# [What to work on]
Examine the records below and count how many lines contain the string "protection". Give only the number.

# [Supplied records]
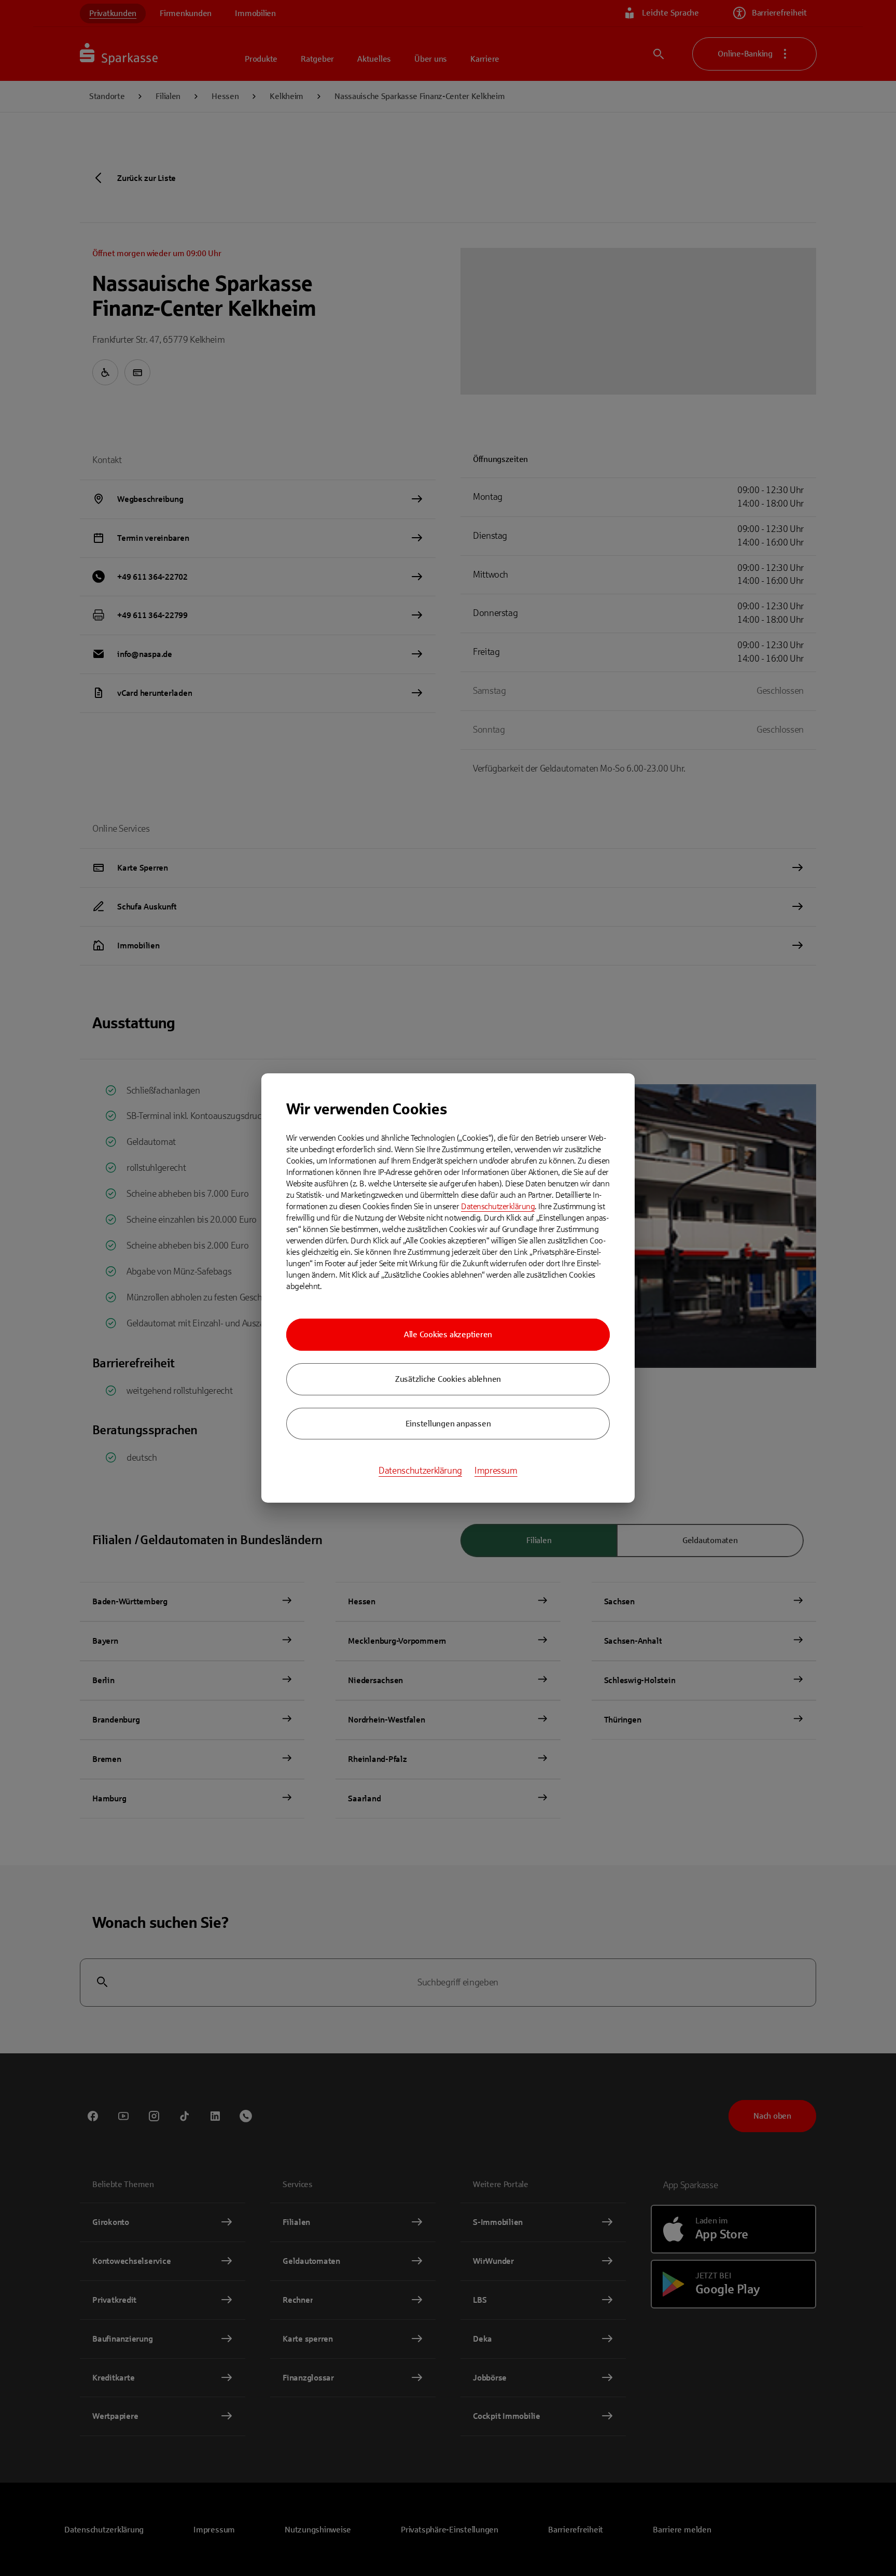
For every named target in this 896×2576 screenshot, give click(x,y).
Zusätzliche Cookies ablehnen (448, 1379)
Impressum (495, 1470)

...

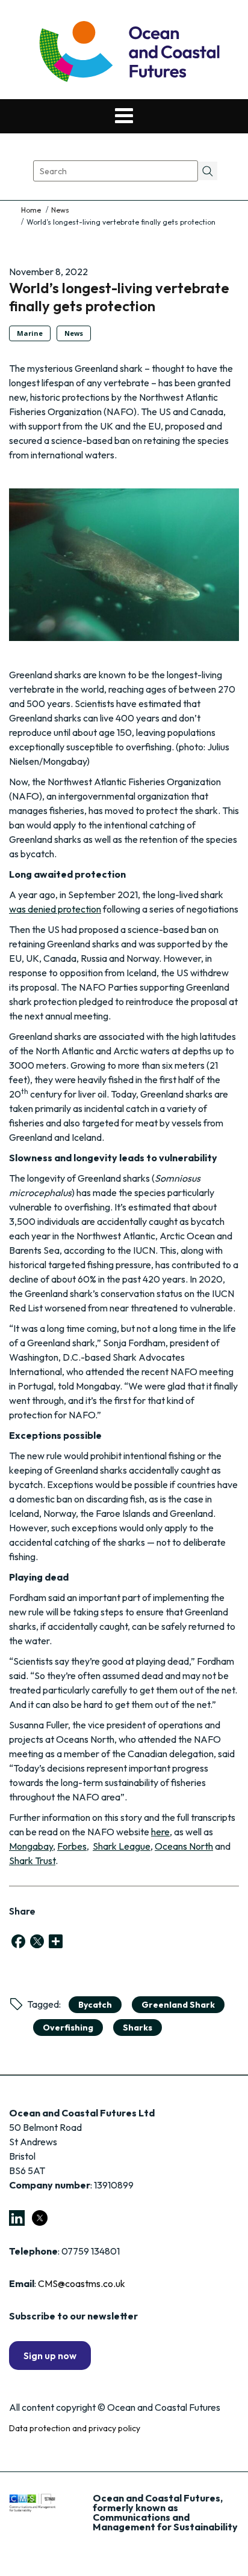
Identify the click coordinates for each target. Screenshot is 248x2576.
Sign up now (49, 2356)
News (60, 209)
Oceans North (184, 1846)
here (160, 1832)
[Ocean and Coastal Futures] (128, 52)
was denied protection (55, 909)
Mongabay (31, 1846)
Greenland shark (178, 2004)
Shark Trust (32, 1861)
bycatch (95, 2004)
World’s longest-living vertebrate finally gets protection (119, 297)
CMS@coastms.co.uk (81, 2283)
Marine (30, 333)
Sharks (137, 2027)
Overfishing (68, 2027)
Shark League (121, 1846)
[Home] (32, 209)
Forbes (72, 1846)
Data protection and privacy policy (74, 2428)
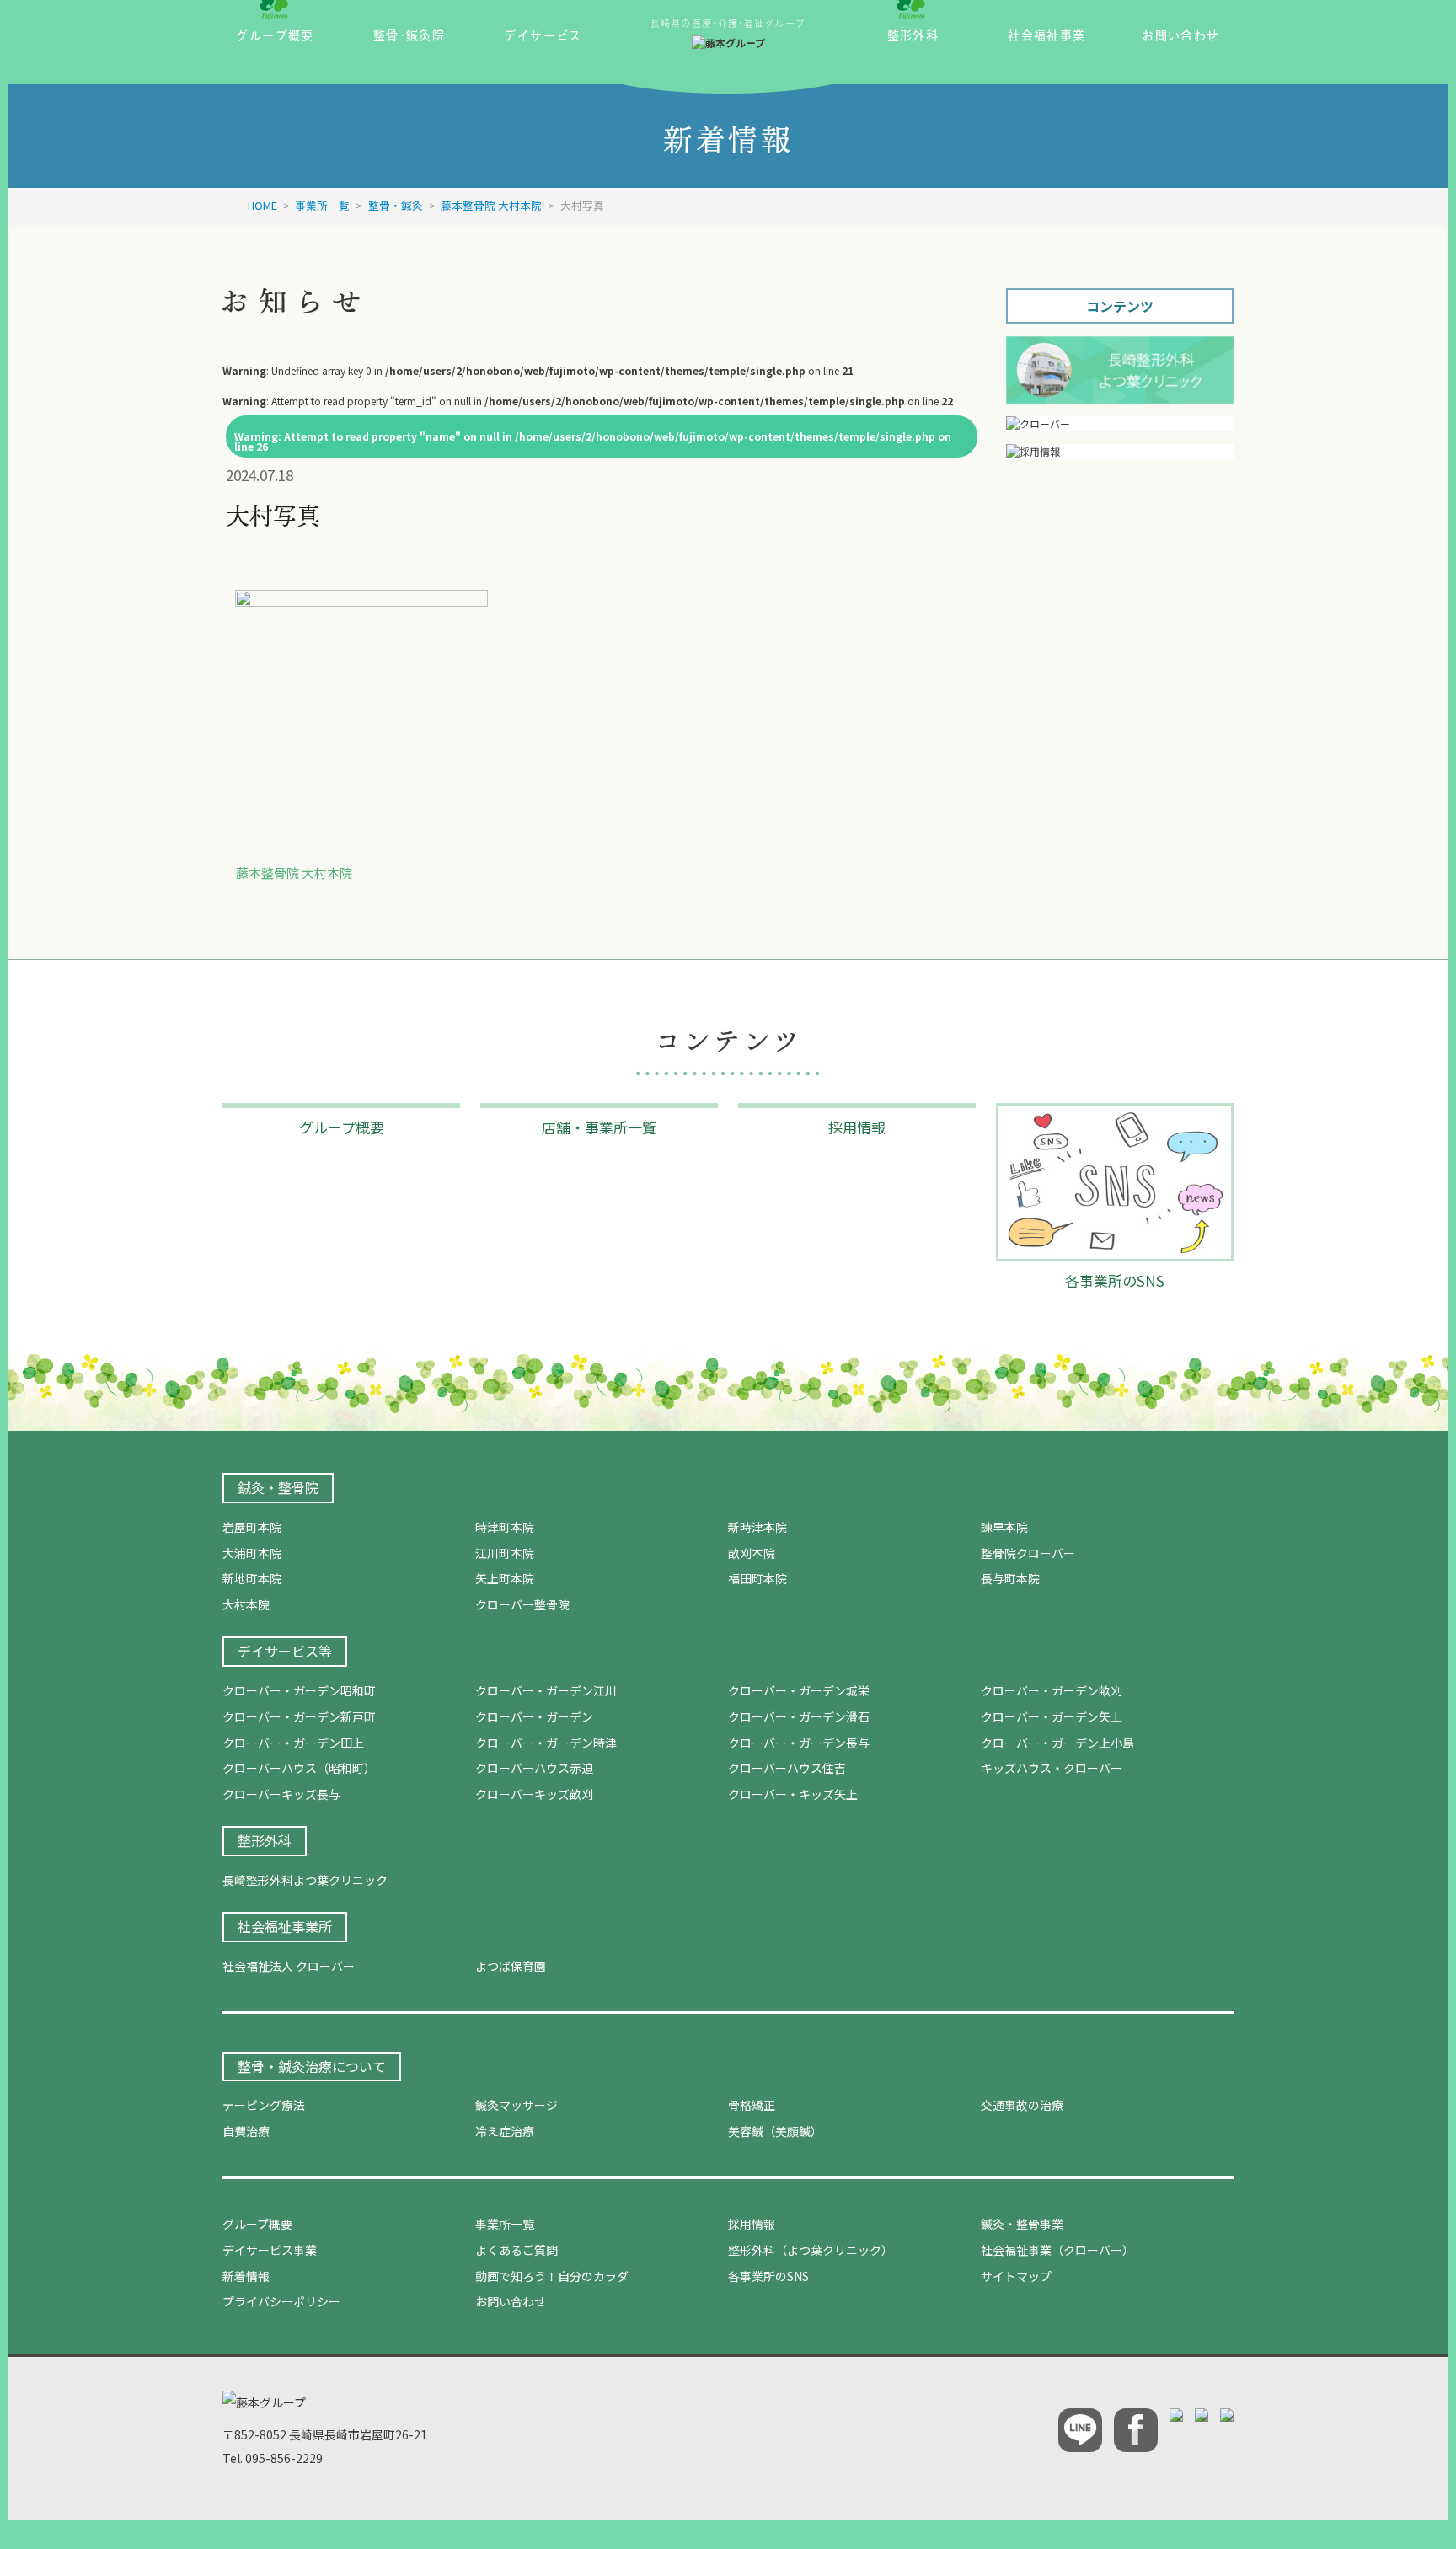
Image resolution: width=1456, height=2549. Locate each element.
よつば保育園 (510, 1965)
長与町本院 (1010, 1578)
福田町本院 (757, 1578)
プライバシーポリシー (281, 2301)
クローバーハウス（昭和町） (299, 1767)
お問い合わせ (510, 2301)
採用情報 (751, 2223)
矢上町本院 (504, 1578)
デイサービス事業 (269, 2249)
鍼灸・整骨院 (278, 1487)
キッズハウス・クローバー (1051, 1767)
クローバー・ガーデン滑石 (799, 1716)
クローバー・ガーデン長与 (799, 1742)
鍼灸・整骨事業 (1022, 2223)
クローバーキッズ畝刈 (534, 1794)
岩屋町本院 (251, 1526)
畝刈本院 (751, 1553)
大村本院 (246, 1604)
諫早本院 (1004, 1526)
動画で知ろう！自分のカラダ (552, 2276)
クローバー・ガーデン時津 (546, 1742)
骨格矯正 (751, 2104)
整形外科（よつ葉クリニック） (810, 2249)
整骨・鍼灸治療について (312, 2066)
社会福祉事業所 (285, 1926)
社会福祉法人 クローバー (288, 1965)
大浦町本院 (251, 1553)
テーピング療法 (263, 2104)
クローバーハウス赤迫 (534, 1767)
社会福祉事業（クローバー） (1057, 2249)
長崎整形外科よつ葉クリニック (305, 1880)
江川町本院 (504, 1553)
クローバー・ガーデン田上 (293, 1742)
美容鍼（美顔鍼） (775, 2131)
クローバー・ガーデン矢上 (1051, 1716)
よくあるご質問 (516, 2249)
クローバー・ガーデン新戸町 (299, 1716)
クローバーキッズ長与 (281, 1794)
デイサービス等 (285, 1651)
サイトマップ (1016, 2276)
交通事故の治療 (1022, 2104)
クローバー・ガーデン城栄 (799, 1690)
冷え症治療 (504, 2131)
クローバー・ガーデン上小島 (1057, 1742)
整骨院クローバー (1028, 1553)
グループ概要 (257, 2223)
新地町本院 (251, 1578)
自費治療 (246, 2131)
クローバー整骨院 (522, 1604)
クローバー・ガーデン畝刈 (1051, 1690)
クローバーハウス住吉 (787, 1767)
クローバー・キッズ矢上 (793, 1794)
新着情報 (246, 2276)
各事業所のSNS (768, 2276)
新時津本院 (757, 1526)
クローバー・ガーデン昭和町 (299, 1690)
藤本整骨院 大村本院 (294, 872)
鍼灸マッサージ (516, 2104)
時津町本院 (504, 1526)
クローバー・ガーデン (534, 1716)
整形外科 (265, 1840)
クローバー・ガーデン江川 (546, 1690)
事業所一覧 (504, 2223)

# [Written response]
3